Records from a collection
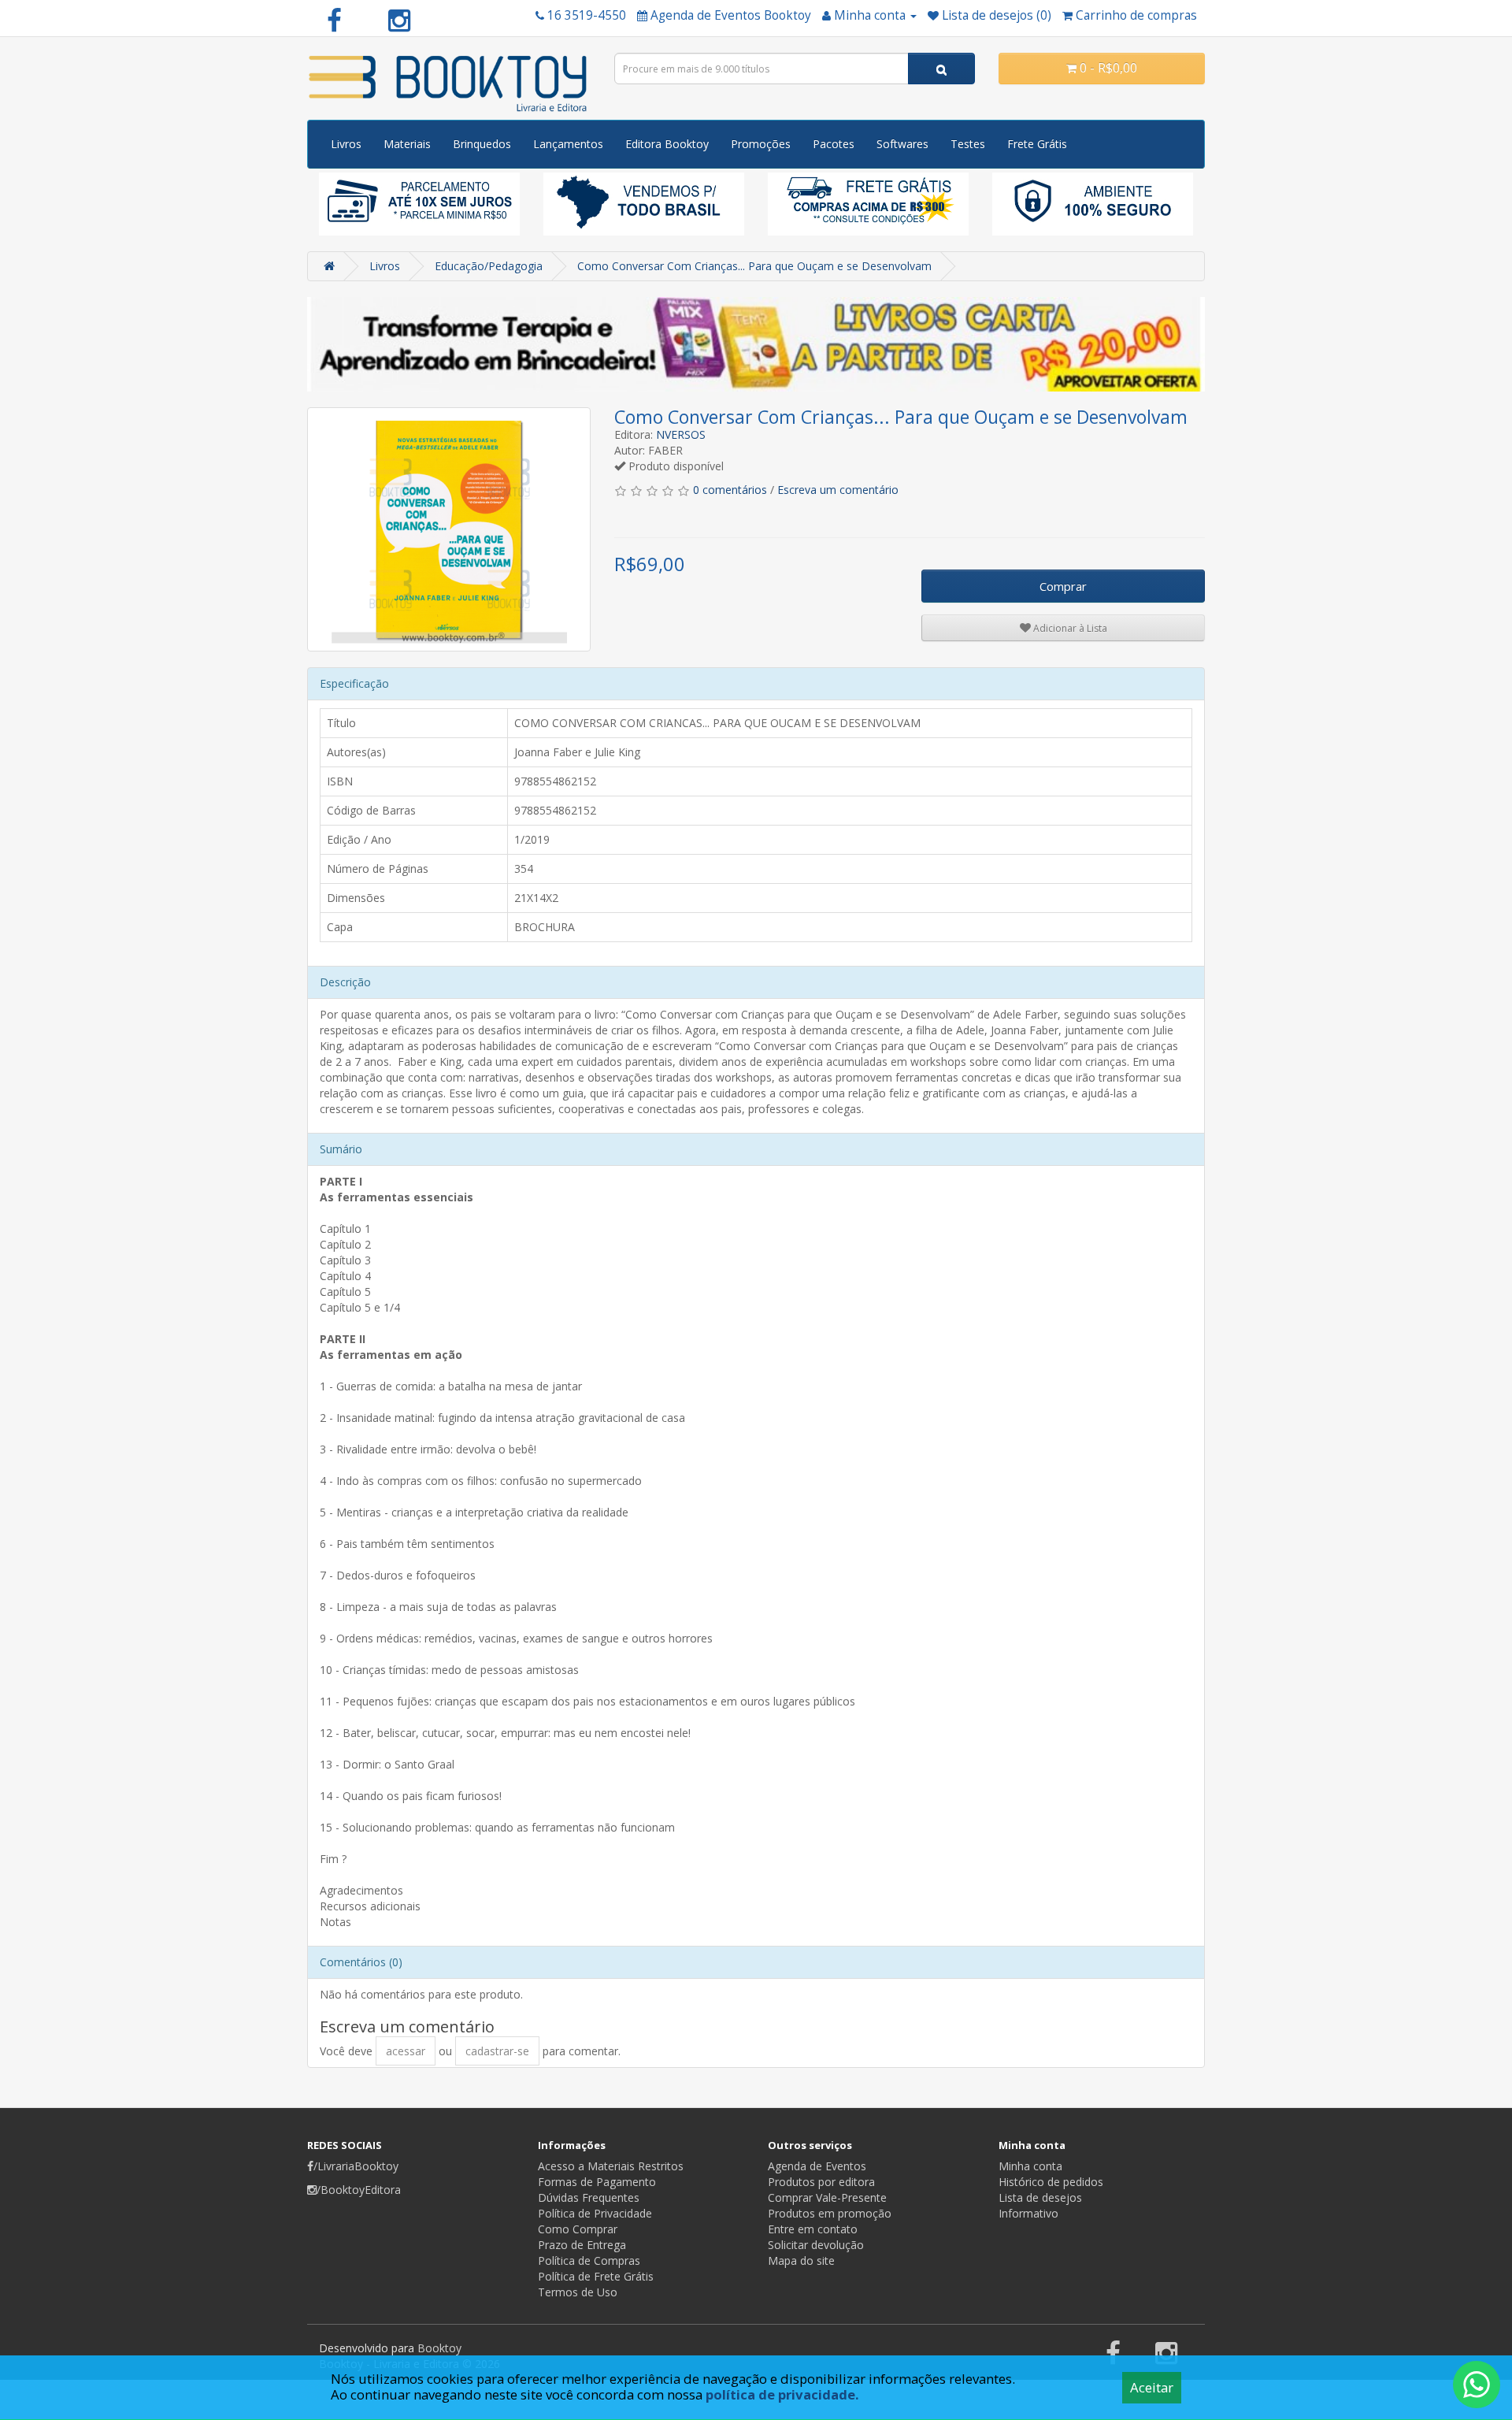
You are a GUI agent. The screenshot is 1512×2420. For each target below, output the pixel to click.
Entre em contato (813, 2228)
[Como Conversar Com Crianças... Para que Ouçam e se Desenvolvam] (449, 529)
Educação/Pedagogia (489, 265)
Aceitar (1151, 2387)
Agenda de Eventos (817, 2165)
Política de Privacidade (595, 2213)
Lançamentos (568, 143)
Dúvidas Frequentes (588, 2197)
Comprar (1063, 586)
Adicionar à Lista (1069, 628)
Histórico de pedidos (1051, 2181)
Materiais (407, 143)
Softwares (902, 143)
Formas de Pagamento (597, 2181)
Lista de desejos (1040, 2197)
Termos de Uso (577, 2292)
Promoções (761, 143)
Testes (968, 143)
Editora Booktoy (667, 143)
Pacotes (833, 143)
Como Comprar (577, 2228)
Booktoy (439, 2347)
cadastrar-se (497, 2050)
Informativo (1028, 2213)
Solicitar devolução (816, 2244)
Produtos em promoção (829, 2213)
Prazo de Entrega (582, 2244)
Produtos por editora (821, 2181)
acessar (405, 2050)
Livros (346, 143)
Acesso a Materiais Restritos (611, 2165)
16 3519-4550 (586, 15)
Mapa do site (801, 2260)
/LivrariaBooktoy (355, 2165)
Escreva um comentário (838, 489)
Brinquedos (482, 143)
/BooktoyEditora (359, 2189)
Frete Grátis (1037, 143)
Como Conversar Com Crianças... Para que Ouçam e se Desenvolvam (754, 265)
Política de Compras (589, 2260)
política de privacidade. (782, 2394)
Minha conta (1030, 2165)
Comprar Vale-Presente (827, 2197)
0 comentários (730, 489)
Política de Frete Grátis (596, 2276)
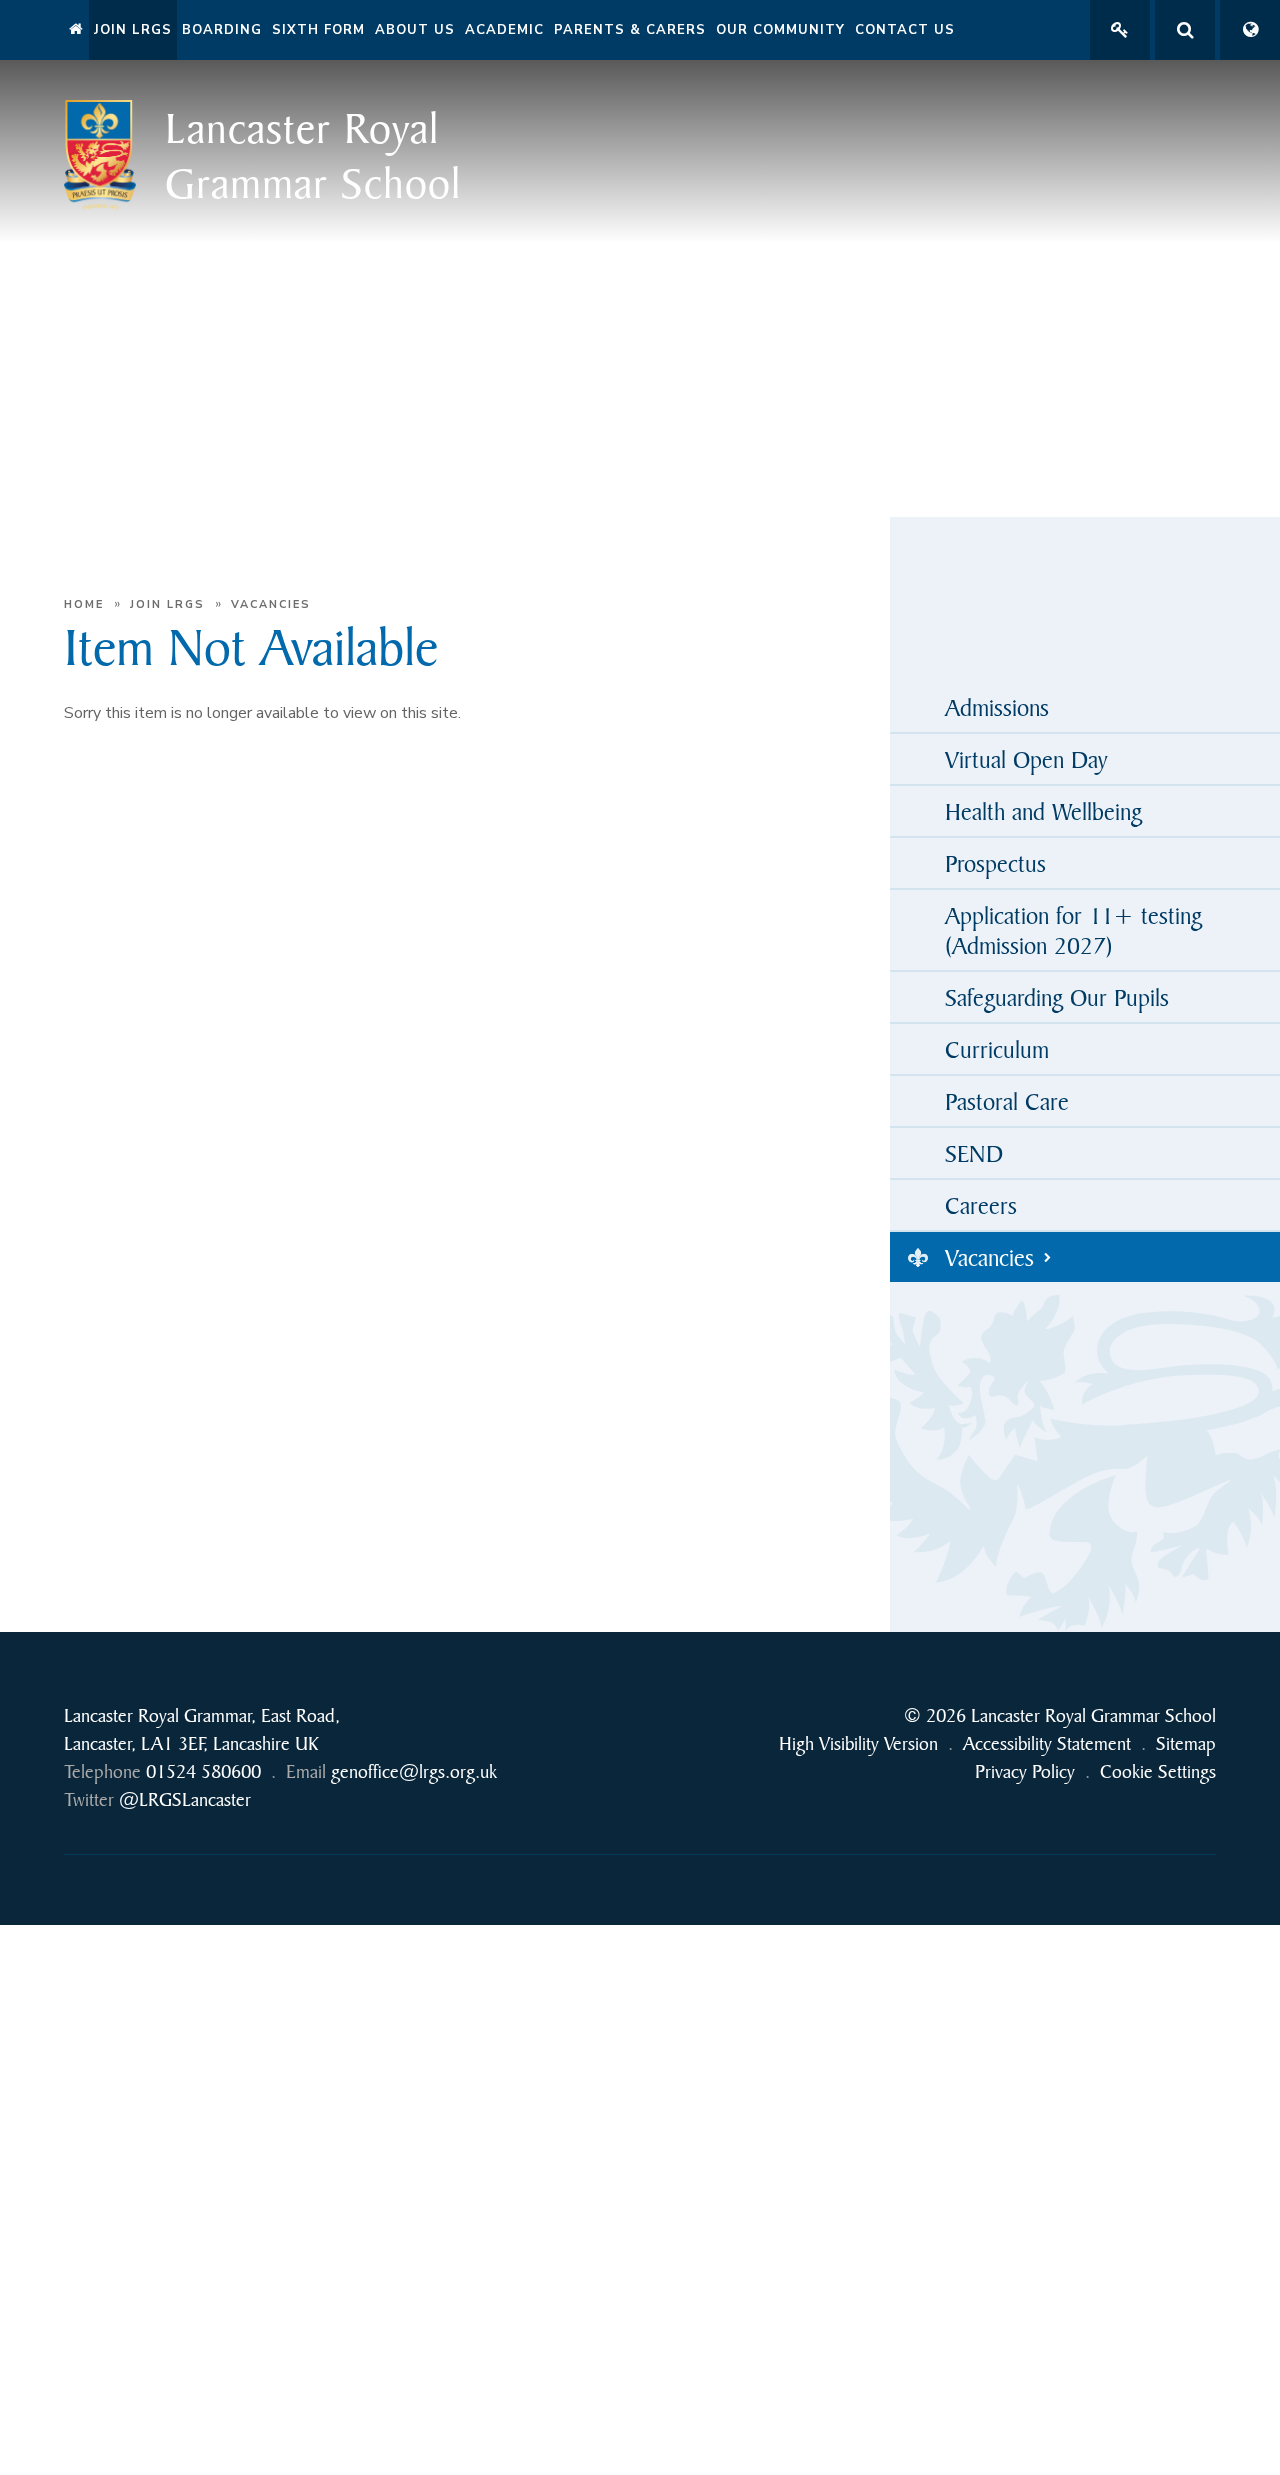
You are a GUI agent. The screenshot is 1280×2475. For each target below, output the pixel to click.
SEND (974, 1153)
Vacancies (271, 604)
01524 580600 (203, 1771)
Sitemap (1186, 1743)
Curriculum (997, 1049)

### [Exercise]
Word for word, give back each entry from above, but skip any picture.

### [Task result]
You are a GUI agent. The screenshot is 1512×2420. For each target below, output the pixel to click.
Entre em contato (813, 2228)
[Como Conversar Com Crianças... Para que Ouçam e se Desenvolvam] (449, 529)
Educação/Pedagogia (489, 265)
Aceitar (1151, 2387)
Agenda de Eventos (817, 2165)
Política de Privacidade (595, 2213)
Lançamentos (568, 143)
Dúvidas Frequentes (588, 2197)
Comprar (1063, 586)
Adicionar à Lista (1069, 628)
Histórico de pedidos (1051, 2181)
Materiais (407, 143)
Softwares (902, 143)
Formas de Pagamento (597, 2181)
Lista de desejos (1040, 2197)
Termos de Uso (577, 2292)
Promoções (761, 143)
Testes (968, 143)
Editora Booktoy (667, 143)
Pacotes (833, 143)
Como Comprar (577, 2228)
Booktoy (439, 2347)
cadastrar-se (497, 2050)
Informativo (1028, 2213)
Solicitar devolução (816, 2244)
Produtos em promoção (829, 2213)
Prazo de Entrega (582, 2244)
Produtos por editora (821, 2181)
acessar (405, 2050)
Livros (346, 143)
Acesso a Materiais Restritos (611, 2165)
16 3519-4550 (586, 15)
Mapa do site (801, 2260)
/LivrariaBooktoy (355, 2165)
Escreva um comentário (838, 489)
Brinquedos (482, 143)
/BooktoyEditora (359, 2189)
Frete Grátis (1037, 143)
Como Conversar Com Crianças... Para que Ouçam e se Desenvolvam (754, 265)
Política de Compras (589, 2260)
política de privacidade. (782, 2394)
Minha conta (1030, 2165)
Comprar Vale-Presente (827, 2197)
0 comentários (730, 489)
Política de Frete Grátis (596, 2276)
You are a GUI agent. The screenshot is 1280×2475. For each target below, output the pixel to click.
SEND (974, 1153)
Vacancies (271, 604)
01524 580600 (203, 1771)
Sitemap (1186, 1743)
Curriculum (997, 1049)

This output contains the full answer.